EXERCISE DIRECTIONS
Please transcribe the records precisely; pictures stay out of your copy.

Stored data

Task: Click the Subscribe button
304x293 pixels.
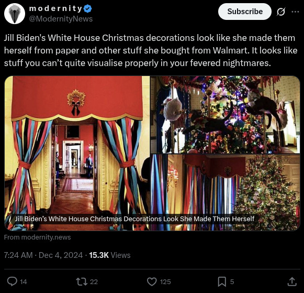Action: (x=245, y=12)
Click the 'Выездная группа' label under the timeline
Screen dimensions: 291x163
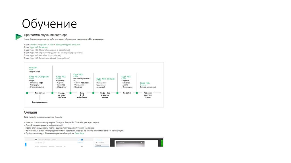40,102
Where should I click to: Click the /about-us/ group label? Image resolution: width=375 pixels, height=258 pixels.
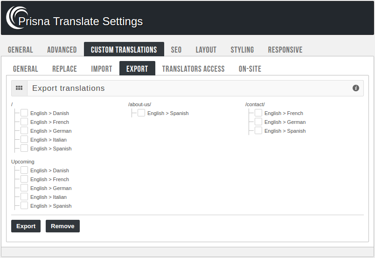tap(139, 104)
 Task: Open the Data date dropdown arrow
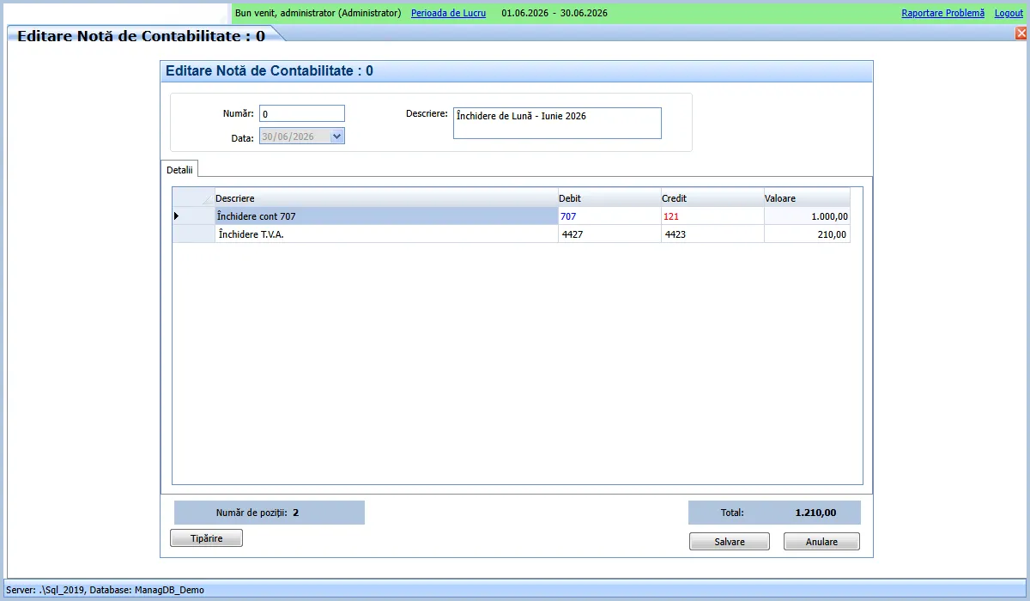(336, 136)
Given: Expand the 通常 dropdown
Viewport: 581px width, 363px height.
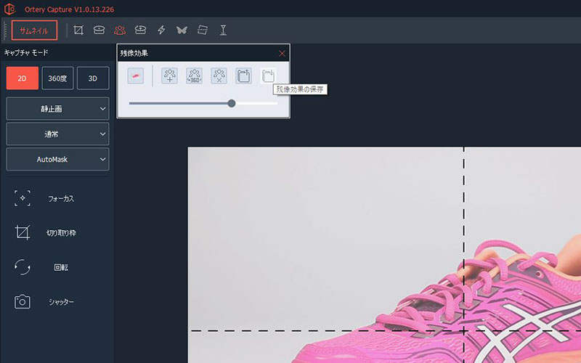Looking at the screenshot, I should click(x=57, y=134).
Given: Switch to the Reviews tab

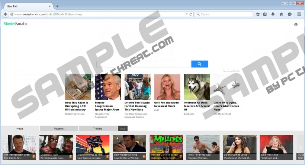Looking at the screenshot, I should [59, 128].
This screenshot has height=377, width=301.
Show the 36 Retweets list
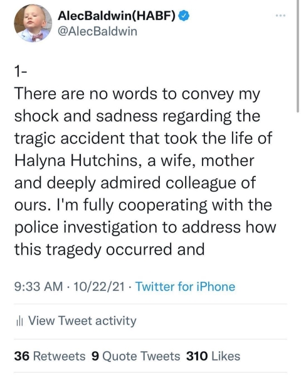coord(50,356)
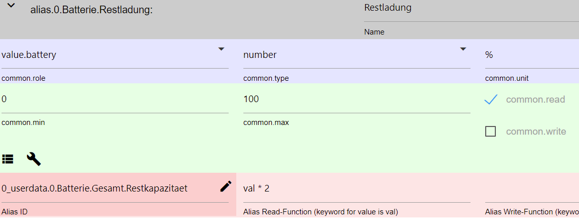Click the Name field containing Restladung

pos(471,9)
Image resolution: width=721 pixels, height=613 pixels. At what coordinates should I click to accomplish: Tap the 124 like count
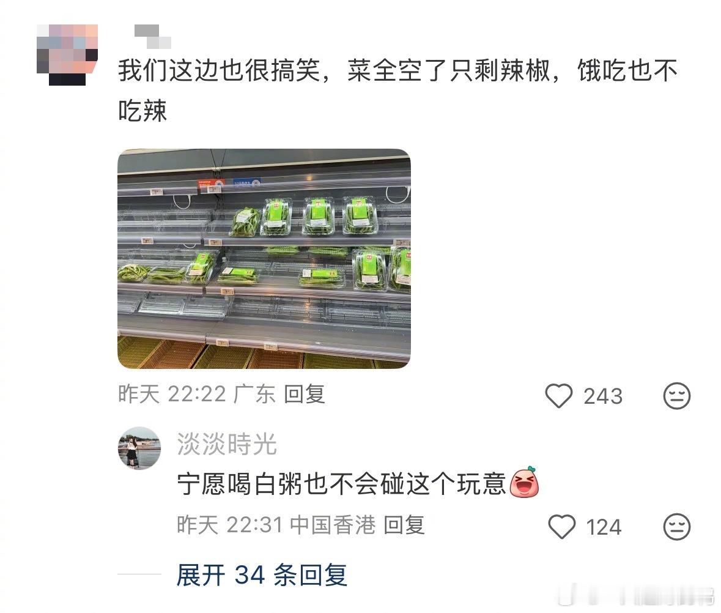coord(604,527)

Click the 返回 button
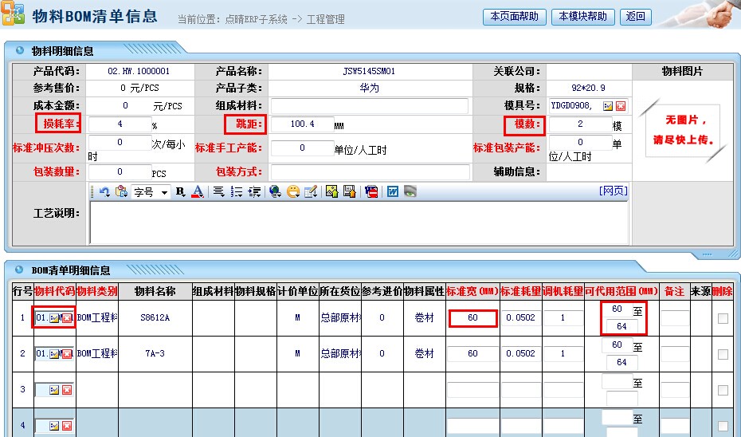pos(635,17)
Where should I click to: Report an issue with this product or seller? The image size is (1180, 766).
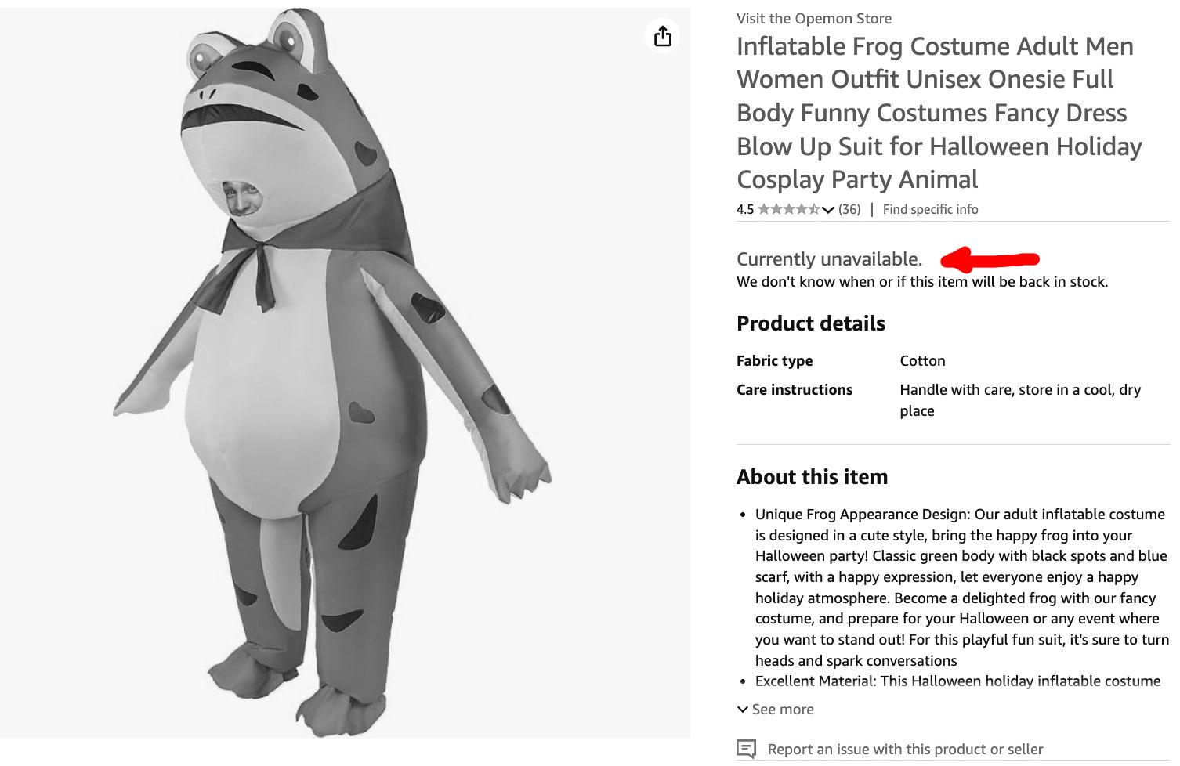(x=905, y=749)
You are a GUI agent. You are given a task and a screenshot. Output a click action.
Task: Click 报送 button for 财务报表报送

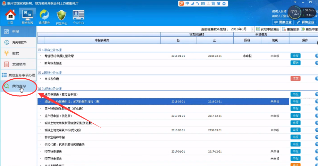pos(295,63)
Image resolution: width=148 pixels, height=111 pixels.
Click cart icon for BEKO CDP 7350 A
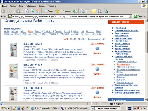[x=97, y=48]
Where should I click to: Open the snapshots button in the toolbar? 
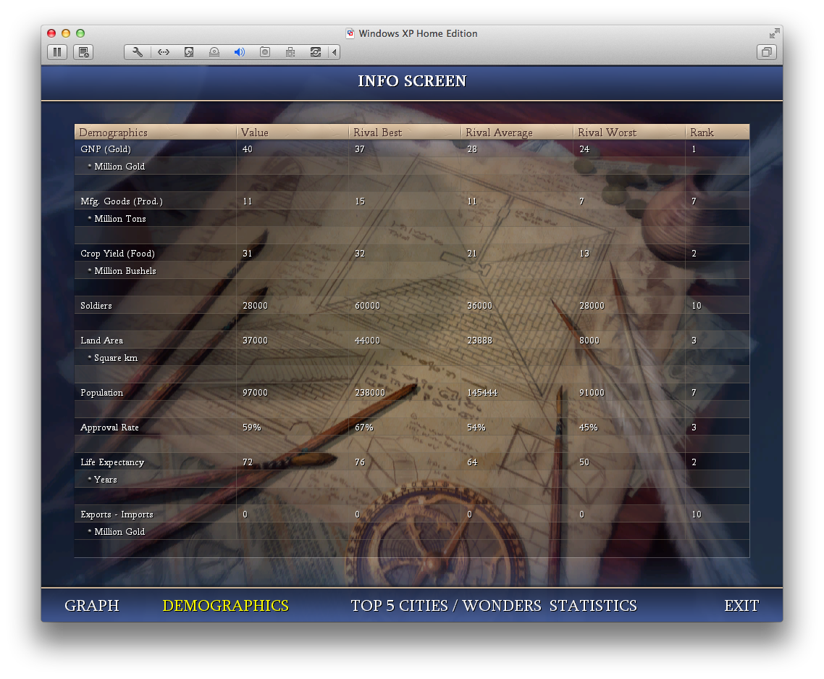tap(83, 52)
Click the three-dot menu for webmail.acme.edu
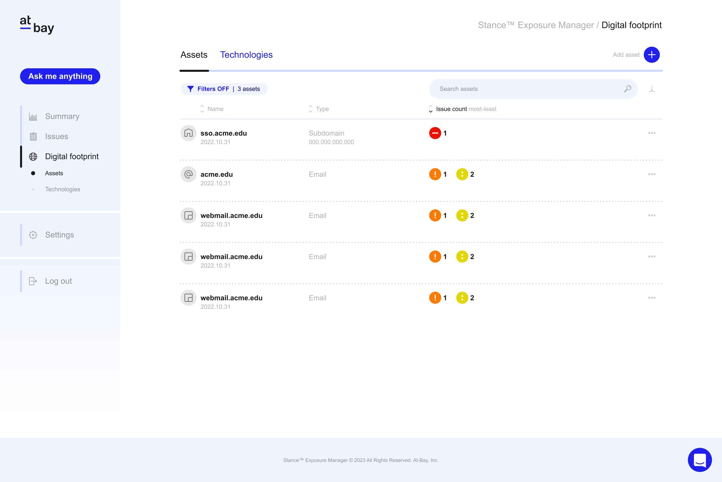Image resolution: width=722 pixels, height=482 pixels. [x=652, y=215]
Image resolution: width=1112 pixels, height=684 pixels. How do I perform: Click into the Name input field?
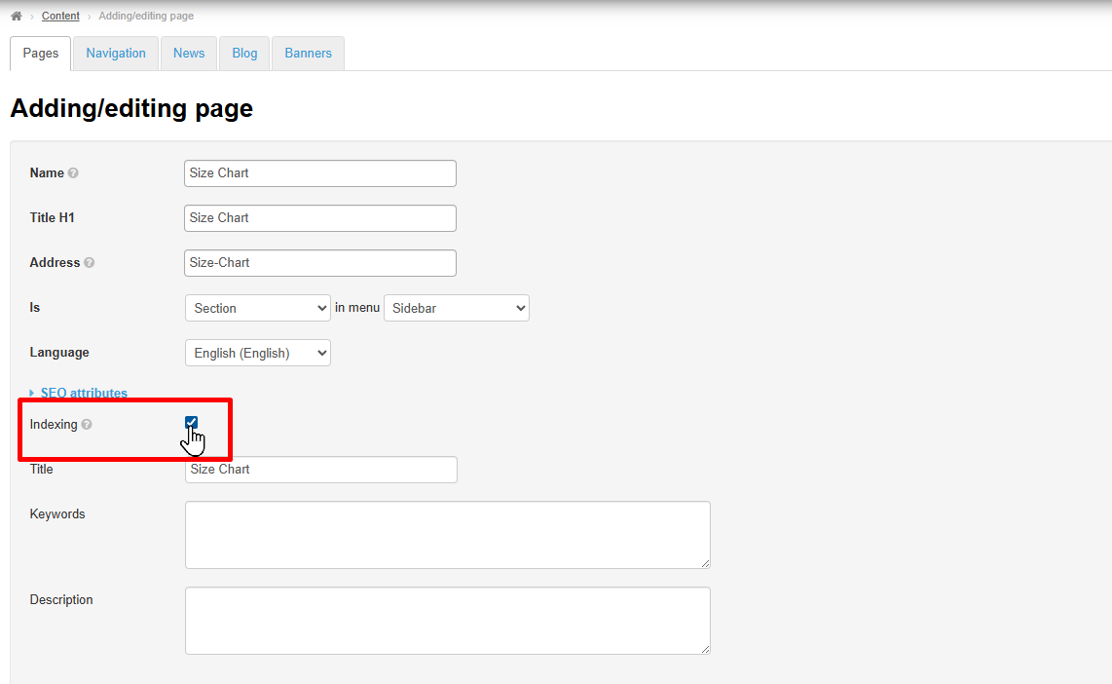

RESPONSE TO THE EXERCISE
Task: Click the Subscribe button
304x293 pixels.
Action: (x=245, y=12)
Click the 'Выездная группа' label under the timeline
Screen dimensions: 291x163
40,102
Where should I click to: Click the /about-us/ group label? Image resolution: width=375 pixels, height=258 pixels.
tap(139, 104)
 Task: Open the Data date dropdown arrow
(336, 136)
Given: Expand the 通常 dropdown
Viewport: 581px width, 363px height.
Looking at the screenshot, I should click(x=57, y=134).
Given: Switch to the Reviews tab

Looking at the screenshot, I should [59, 128].
This screenshot has height=377, width=301.
Show the 36 Retweets list
coord(50,356)
Click the Name field containing Restladung

pos(471,9)
Image resolution: width=721 pixels, height=613 pixels. At what coordinates should I click to accomplish: Tap the 124 like count
coord(604,527)

Click the 返回 button
pos(635,17)
Where should I click to: Report an issue with this product or seller? The image size is (1180, 766).
(x=905, y=749)
You are a GUI agent. You are given a task and a screenshot. Output a click action.
Task: Click 报送 button for 财务报表报送

pos(295,63)
Image resolution: width=148 pixels, height=111 pixels.
Click cart icon for BEKO CDP 7350 A
[x=97, y=48]
Where should I click to: Open the snapshots button in the toolbar? 
tap(83, 52)
Click the three-dot menu for webmail.acme.edu
Image resolution: width=722 pixels, height=482 pixels. [x=652, y=215]
Image resolution: width=1112 pixels, height=684 pixels. How do I perform: Click into the Name input field?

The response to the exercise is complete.